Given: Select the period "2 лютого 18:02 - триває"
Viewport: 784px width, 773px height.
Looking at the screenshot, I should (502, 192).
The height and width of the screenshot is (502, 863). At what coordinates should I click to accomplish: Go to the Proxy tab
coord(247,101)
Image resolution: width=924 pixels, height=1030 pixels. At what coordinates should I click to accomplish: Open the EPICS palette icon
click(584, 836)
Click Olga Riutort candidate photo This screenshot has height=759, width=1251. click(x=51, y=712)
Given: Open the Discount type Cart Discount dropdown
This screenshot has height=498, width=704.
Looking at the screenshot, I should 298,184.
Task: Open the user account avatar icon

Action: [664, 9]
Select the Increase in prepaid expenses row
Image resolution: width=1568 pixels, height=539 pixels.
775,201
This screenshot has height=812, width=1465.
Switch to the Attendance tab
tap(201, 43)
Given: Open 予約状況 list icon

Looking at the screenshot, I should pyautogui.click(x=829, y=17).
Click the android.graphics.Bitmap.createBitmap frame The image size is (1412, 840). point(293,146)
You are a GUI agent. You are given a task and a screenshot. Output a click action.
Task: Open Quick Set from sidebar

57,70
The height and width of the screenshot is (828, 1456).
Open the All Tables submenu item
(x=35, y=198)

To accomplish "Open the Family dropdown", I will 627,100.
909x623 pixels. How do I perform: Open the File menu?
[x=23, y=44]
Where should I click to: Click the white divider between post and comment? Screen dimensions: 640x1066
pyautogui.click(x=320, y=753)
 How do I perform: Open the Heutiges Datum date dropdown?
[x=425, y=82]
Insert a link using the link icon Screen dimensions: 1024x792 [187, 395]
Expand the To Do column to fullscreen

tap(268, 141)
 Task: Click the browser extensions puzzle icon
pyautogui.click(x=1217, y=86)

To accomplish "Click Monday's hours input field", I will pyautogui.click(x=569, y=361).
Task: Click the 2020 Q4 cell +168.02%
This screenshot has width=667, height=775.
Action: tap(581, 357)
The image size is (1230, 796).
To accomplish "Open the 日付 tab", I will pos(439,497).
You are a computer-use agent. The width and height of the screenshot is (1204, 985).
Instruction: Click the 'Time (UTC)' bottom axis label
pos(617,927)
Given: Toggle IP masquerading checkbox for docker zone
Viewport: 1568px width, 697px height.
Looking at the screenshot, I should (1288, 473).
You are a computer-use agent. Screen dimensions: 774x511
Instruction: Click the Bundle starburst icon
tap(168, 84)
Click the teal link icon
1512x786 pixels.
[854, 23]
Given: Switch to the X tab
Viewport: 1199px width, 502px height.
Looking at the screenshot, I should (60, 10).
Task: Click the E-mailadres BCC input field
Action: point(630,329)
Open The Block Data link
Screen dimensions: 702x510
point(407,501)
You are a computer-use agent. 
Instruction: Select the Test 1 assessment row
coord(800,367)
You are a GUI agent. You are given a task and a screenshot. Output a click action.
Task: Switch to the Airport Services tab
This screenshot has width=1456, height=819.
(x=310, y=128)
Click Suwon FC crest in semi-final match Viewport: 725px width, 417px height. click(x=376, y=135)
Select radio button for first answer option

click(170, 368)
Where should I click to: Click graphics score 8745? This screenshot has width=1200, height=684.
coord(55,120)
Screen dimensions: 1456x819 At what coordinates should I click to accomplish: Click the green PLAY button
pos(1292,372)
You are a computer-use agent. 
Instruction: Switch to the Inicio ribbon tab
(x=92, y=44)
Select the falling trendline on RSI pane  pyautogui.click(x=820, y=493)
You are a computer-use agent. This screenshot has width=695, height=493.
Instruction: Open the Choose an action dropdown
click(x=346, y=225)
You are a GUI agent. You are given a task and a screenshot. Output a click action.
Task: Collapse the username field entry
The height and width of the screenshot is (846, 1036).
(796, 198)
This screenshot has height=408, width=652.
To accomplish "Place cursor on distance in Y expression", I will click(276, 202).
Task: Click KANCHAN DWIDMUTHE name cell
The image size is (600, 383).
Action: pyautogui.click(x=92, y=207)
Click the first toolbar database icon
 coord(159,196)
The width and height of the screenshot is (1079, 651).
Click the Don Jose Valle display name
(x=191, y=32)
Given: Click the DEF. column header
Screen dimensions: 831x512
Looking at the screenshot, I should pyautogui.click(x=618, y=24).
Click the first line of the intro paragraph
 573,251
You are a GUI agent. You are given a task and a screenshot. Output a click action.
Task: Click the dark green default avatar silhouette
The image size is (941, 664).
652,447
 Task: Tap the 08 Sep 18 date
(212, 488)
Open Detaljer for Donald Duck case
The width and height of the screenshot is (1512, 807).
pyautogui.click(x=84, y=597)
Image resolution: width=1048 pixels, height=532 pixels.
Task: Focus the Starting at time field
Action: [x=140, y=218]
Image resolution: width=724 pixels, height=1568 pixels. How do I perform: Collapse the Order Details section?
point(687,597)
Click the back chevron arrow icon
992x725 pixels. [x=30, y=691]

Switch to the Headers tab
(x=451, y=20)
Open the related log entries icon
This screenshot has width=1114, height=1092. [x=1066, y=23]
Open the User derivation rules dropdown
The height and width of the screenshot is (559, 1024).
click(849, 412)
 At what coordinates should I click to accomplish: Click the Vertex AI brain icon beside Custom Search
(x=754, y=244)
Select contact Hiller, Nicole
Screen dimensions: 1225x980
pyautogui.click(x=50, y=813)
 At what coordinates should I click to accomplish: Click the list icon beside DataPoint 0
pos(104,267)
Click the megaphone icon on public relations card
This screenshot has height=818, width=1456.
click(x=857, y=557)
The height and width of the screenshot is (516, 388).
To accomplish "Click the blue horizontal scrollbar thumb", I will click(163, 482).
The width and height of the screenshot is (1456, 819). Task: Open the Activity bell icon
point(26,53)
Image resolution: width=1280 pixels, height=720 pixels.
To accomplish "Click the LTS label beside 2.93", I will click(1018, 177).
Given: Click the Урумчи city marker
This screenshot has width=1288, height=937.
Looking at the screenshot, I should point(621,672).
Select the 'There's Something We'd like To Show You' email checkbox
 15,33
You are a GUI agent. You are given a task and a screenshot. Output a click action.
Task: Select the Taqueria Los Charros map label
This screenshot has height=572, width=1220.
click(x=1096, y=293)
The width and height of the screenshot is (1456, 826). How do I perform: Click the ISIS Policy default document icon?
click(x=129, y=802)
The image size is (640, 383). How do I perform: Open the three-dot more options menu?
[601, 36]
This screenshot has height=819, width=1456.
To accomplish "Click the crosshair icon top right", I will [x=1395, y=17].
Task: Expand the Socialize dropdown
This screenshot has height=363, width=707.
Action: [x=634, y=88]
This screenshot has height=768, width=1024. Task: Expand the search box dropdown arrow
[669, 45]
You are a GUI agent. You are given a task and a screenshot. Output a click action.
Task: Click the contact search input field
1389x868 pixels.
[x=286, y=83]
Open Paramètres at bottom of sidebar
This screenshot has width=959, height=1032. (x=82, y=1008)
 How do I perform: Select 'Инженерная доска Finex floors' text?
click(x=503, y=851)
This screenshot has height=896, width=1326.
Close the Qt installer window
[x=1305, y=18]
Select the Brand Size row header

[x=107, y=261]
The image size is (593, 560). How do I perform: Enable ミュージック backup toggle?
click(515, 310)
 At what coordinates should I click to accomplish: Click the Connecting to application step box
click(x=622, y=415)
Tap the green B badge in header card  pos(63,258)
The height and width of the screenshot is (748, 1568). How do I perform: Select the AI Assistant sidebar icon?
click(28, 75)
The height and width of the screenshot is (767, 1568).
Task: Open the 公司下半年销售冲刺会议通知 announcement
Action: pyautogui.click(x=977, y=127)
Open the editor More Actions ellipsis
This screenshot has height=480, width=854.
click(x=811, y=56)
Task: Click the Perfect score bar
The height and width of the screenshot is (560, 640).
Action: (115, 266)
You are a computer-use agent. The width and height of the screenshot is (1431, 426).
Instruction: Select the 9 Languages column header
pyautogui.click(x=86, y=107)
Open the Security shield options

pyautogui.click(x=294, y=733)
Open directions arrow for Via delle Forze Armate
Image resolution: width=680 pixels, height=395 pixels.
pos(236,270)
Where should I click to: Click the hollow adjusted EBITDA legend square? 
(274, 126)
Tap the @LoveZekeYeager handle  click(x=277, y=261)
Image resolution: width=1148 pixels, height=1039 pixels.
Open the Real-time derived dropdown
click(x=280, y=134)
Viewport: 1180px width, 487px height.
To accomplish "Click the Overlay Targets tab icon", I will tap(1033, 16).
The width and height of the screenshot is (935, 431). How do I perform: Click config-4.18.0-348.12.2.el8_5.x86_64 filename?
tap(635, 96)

....

**WRITTEN EXERCISE:**
Repeat the data above word for word, starting at the line that contains "Tap the green" and ending at the line that contains "pyautogui.click(x=86, y=107)".

**ANSWER BELOW:**
Tap the green B badge in header card  pos(63,258)
The height and width of the screenshot is (748, 1568). How do I perform: Select the AI Assistant sidebar icon?
click(28, 75)
The height and width of the screenshot is (767, 1568).
Task: Open the 公司下半年销售冲刺会议通知 announcement
Action: pyautogui.click(x=977, y=127)
Open the editor More Actions ellipsis
This screenshot has height=480, width=854.
click(x=811, y=56)
Task: Click the Perfect score bar
The height and width of the screenshot is (560, 640).
Action: (115, 266)
You are a computer-use agent. The width and height of the screenshot is (1431, 426).
Instruction: Select the 9 Languages column header
pyautogui.click(x=86, y=107)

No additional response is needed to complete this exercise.